Unsettling premonitions, fortune-telling cashpoints and disappearing mazes all converge in Jeremy Dyson's first book - a collection of short stories that established him as a formidable storyteller.
Jeremy Dyson was born in Leeds, studied Philosophy at Leeds and has an MA in screenwriting. He is the co-writer of the Bafta award-winning TV series The League of Gentleman.
So, you have until the end of March 2012 to grab/buy/borrow/download a copy, read the book and post your review here on this forum. Whether you loved it, hated it or only skimmed the first few chapters before giving up, we want to hear from you.
The review we like best scoops £20 in book vouchers. So get reading!
And don't forget to add your suggestions for future book club reads in this forum thread.


Comments
The name ‘Never a trust a rabbit’ symbolizes the stories in the book. Rabbits look like cuddly toys but aren’t. This collection apparently contains bizarre and strange stories with twists. ‘We who walk through walls’ finds our hero, Jonathan entrapped into helping a magician. Who claims to have worldly powers but is using Jonathan as a body double to pull off a magnificent trick of walking through a wall. Sounds interesting? Well reading it wasn’t. The story was bland, I had to skim read passages because it was padded out with soo much useless mundane information. Reading the first line of each paragraph was enough. The next story is about a teacher who is mesmerized by a painting. Turns out he is murdered and the scene is that painting. The author has basically written all the stories in the same way. Each story is soo bland, dull and boring you can barely make it to the end for that twist. No wonder my library didn’t stock this book. No wonder I had to get it from Amazon (whoever was fooled into buying it, was getting rid of it) I’m just wondering what I’m going to do with it: dump it at Oxfam or just bin it.
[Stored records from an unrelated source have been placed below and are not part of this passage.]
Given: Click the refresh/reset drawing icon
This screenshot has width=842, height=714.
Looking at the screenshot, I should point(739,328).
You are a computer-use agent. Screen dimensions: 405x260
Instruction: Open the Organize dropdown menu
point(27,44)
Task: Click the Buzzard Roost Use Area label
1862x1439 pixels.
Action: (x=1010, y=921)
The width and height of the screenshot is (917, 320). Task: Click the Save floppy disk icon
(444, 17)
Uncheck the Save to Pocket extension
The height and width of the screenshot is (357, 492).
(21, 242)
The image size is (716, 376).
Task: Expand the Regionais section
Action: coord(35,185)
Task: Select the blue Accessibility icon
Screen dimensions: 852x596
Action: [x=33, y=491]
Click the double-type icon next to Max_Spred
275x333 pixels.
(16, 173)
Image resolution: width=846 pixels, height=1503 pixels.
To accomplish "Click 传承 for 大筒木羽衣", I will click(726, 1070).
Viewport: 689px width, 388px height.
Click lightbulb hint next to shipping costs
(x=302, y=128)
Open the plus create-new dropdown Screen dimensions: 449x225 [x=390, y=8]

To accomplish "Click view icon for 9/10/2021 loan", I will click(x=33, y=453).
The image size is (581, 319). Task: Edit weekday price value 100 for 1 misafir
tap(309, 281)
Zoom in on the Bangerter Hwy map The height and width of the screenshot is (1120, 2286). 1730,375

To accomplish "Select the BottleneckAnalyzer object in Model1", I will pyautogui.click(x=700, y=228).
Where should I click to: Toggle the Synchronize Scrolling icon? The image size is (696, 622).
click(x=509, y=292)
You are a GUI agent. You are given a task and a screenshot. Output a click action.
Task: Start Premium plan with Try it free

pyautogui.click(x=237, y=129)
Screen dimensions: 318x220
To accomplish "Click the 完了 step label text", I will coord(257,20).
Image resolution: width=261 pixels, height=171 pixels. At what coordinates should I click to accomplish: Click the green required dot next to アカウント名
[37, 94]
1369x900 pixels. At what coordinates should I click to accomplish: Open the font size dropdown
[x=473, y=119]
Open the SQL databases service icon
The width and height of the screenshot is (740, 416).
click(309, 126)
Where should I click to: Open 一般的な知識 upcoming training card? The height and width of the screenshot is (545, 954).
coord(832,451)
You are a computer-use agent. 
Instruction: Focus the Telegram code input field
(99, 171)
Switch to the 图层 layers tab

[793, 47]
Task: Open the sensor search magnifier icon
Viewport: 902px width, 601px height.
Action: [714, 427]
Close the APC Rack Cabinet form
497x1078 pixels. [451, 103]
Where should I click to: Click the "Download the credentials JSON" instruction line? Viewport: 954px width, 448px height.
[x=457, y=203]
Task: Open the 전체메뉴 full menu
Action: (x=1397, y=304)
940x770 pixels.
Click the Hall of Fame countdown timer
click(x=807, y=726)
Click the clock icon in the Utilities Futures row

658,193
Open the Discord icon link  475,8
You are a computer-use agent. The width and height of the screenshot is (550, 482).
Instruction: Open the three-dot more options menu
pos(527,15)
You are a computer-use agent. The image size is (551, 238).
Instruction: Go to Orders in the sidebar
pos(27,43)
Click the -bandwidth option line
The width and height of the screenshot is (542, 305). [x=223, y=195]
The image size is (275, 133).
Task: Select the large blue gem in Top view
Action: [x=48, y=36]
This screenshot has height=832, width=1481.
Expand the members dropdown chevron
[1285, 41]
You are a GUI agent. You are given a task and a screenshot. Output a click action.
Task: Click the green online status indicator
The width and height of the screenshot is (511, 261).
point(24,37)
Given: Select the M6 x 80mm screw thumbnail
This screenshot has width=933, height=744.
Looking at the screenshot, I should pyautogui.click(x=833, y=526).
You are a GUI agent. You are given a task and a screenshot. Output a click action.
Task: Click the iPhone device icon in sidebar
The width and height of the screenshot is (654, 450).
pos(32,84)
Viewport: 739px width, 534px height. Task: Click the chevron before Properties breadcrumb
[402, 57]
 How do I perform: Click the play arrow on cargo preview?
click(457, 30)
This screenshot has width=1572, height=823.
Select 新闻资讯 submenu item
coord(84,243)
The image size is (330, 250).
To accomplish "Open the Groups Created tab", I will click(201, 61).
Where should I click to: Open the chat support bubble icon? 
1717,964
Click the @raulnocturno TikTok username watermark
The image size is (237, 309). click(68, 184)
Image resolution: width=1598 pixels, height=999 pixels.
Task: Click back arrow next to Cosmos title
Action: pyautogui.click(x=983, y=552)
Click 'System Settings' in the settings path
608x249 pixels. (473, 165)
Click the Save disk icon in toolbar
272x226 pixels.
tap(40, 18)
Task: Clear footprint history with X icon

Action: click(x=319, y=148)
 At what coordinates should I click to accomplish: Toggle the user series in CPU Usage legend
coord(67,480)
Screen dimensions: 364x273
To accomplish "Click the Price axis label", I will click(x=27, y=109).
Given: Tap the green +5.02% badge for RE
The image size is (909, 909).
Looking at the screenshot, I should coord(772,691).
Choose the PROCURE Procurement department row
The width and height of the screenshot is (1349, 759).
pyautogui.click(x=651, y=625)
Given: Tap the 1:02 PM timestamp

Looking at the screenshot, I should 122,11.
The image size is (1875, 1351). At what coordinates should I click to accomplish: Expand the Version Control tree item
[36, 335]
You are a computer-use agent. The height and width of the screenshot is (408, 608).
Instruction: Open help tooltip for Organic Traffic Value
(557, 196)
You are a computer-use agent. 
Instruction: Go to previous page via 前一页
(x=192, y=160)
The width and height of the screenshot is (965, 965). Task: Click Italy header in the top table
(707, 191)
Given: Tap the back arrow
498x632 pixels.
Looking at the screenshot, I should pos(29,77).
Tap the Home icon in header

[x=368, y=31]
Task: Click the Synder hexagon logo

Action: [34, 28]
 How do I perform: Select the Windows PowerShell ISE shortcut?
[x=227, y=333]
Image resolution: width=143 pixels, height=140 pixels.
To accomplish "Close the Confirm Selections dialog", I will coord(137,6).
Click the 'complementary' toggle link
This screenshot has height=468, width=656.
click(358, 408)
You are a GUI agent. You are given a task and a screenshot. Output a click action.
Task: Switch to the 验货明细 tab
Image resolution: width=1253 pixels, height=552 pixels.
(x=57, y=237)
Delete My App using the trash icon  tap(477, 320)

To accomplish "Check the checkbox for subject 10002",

Never Trust a Rabbit is a collection of short stories that all touch on the unusual or bizarre. Having just read the collection of Saki's short stories for a local book group, I found these refreshingly different. Saki's are full of humour and very enjoyable, but are all very much the same. These, in contrast are very different one from another. Each one has an unexpected twist.
I partivularly liked 'A Visit from Val Koran' about a man who 'stole' a girl from his friend; he has kidded himself for years that he coudn't live without her. Koran tracks him down & gives him a drug which allows hin to remember the absolute truth - he is desolate to realise that he took the girl just because he could. As so often with short stories, it is not just the story itself but how it puts a truth before us about the way we sometimes behave.
'The Cash Point Oracle' annoyed me - it might have been a deliberate bloke-ish style, but I didn't appreciate it. 'The Engine of Desire' about the pursuit of some very unusual automata, in particular one that will give a man amazing pleasure, is bizarre but fascinating. The traps lying in wait for anyone who tracks down this last are gruesome. This author certainly has a vivid imagination!
I would say that this is a collection worth reading, but you have to suspend disbelief to enjoy them.
Great reviews from both of you - so a £10 Waterstones voucher goes to each of you :0) Well done!